I think I talked to my friends more this week than I have all year, lol. There was some drama going on, but I think we have it all straightened out now. Our group has some issues with communication.
I’m definitely guilty of talking about my friends behind their backs, but who isn’t? Even the nicest people will say stuff about their friends family, neighbors, coworkers, bloggers. Yeah, I talk about you. I refer to you all as: “this girl who’s blog I read …”
Generally my approach when I have an issue with someone: I wait to see if it goes away. If it gets better, good; stays the same, I learn to live with it; gets worse, I lose a friend. Honestly, I’d probably rather lose a friend than deal with an emotionally charged argument.
That doesn’t work with my husband. I’m pretty much stuck with him :P When we have problems, we just gotta cry/yell it out. Worst feeling in the world, but there’s some stuff you can’t avoid talking about. I think we’re getting better at approaching things as sensitively as possible, but it’s easy to let shit slip that you don’t really mean, especially when you’re very emotional and defensive. And then there’s things you feel one day, but completely change your mind the next. Or in my case, I usually have no idea how I feel and my opinion seems to change by the minute.
I only had minor involvement in this particular issue with my friends, so talking about it wasn’t too bad for me. Two of my other friends I think are going to have a much harder time because they have more history and it’ll be more emotional for them.
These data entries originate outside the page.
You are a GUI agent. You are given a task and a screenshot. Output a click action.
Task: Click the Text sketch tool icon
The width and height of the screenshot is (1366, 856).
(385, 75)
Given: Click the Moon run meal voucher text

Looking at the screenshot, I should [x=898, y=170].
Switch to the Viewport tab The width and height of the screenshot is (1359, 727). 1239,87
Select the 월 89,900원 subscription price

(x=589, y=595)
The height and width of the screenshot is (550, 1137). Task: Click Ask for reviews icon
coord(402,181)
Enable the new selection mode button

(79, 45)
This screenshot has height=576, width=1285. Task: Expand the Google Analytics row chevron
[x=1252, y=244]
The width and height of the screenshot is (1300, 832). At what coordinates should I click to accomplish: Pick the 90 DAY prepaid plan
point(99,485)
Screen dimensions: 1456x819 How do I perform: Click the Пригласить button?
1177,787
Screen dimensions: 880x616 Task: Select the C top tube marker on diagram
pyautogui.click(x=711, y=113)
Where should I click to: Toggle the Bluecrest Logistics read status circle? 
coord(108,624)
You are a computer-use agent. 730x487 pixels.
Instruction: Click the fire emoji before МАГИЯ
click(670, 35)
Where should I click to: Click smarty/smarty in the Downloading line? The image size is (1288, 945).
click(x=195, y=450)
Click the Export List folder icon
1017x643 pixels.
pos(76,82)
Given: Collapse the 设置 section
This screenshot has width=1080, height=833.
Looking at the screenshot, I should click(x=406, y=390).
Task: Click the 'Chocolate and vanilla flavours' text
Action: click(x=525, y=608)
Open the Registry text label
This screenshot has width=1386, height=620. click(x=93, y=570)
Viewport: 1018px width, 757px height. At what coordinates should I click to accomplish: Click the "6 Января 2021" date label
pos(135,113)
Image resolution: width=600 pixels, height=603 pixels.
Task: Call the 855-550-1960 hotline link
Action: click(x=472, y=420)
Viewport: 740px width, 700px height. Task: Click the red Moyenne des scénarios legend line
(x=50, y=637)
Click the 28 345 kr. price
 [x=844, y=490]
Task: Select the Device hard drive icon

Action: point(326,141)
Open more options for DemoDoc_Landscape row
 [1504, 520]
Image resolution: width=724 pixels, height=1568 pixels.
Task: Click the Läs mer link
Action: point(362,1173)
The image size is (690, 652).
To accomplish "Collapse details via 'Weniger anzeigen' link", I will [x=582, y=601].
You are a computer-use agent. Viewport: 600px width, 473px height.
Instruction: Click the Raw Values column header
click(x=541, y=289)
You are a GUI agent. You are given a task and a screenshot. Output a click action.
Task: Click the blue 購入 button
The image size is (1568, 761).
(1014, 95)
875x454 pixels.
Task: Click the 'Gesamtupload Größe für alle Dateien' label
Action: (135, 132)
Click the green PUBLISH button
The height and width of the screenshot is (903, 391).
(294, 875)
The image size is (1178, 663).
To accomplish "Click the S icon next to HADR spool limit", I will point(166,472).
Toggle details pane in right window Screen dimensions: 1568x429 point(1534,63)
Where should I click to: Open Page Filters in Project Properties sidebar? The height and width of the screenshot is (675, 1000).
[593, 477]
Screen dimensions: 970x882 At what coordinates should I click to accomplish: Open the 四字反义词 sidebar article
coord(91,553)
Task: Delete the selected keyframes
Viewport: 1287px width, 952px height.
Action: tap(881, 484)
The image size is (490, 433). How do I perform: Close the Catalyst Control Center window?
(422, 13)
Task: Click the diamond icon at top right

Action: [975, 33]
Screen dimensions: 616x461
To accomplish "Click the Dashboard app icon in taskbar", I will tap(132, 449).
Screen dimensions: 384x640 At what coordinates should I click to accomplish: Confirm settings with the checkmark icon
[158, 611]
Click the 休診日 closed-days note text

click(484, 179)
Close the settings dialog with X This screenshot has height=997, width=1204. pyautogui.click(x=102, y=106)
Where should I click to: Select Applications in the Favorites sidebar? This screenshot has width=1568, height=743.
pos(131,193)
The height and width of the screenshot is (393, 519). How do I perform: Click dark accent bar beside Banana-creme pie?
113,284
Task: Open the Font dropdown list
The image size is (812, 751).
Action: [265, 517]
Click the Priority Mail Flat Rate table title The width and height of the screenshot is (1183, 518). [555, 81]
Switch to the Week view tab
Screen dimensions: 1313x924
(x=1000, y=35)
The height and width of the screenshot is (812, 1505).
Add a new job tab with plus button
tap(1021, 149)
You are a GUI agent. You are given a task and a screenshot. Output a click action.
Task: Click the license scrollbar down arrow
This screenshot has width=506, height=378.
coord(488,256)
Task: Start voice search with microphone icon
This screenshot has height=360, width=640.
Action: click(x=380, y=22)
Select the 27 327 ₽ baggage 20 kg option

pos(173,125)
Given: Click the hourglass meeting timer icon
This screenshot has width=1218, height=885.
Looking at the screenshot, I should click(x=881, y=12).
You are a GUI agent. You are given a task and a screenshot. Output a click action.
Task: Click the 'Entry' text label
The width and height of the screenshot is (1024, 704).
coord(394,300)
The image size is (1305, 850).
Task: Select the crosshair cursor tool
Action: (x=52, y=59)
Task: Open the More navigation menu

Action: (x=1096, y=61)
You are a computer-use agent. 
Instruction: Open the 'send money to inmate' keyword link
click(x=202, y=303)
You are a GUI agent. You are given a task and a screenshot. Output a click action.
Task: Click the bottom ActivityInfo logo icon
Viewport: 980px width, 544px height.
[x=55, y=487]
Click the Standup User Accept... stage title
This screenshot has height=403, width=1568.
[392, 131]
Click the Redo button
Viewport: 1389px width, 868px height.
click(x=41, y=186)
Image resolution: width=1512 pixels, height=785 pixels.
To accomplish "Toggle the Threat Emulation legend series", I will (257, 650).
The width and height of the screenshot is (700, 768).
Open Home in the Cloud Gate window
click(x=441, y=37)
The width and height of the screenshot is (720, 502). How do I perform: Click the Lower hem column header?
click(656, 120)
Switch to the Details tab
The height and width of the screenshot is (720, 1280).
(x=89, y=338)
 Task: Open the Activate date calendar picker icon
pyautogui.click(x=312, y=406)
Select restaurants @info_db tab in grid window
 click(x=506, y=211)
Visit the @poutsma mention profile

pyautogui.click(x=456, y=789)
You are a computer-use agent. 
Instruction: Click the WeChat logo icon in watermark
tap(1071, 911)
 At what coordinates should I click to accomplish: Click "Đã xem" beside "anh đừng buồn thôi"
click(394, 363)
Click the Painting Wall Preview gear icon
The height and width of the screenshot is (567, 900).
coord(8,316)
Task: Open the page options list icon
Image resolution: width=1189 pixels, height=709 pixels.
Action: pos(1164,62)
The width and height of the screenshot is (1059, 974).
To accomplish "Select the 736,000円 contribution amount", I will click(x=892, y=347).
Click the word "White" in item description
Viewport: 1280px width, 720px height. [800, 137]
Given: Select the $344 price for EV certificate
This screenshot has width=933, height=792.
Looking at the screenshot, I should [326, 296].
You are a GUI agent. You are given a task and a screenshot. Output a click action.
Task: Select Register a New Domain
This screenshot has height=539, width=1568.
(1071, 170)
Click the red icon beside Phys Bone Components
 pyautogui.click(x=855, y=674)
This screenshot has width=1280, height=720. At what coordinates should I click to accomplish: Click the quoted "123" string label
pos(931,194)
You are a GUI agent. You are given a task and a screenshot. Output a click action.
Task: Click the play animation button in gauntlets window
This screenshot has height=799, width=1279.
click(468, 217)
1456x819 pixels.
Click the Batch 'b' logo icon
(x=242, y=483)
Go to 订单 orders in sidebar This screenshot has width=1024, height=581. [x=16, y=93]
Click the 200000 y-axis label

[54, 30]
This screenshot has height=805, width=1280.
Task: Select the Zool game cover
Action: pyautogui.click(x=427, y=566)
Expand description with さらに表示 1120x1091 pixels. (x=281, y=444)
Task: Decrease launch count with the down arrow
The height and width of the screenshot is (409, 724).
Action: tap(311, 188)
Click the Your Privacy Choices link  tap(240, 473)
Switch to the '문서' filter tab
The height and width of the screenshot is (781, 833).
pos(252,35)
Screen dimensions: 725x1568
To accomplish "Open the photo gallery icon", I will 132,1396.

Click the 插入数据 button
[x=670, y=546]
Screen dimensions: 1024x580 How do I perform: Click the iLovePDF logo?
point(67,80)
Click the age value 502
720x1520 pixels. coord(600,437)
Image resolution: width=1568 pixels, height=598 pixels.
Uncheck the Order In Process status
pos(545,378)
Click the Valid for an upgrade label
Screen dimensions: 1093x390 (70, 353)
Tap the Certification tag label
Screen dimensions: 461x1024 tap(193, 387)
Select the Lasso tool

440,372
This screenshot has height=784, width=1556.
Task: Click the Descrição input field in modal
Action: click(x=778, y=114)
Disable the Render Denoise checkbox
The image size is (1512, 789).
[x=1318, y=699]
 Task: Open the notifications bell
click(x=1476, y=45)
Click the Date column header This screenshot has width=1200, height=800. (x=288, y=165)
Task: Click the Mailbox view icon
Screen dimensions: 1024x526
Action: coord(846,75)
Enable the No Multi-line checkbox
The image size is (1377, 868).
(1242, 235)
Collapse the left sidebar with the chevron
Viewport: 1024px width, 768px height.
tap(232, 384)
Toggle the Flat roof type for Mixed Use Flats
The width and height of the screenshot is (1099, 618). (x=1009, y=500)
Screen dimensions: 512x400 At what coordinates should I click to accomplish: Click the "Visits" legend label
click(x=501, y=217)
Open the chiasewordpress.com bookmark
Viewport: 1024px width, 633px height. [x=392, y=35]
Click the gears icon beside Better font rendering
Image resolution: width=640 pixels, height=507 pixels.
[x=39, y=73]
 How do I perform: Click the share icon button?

I told them both they should talk though, get it over with, like a band aid.
How do you deal with conflict in your relationships?
Yea..definitely the worst feeling in the world when you & your S/O gotta cry/yell it out…but at least once everything’s hashed out there’s mucho love afterwards :)
This reminds me of the love/hate relationships I have with my friends. I’ve got one really annoying and irritating friend and no matter how hard I try to ignore him because what he does just pisses me off, I end up talking to him later as if nothing happened. I think that’s better – moving on – than having to actually talk about it and sort things out. He’s that kind of “never mind” person. It drives me insane. I don’t know why we’re friends when so much about him annoys me. :P I guess it’s because we get along when we’re at our best moments.
When I’m with my boyfriend we can’t just “drop it”. We have to talk about it. Sometimes in those situations I want to just forget it and forgive him straight away but we talk it out… so that it doesn’t happen again. I think that’s why I like talking it over and meeting in the middle. It stops it from happening endlessly.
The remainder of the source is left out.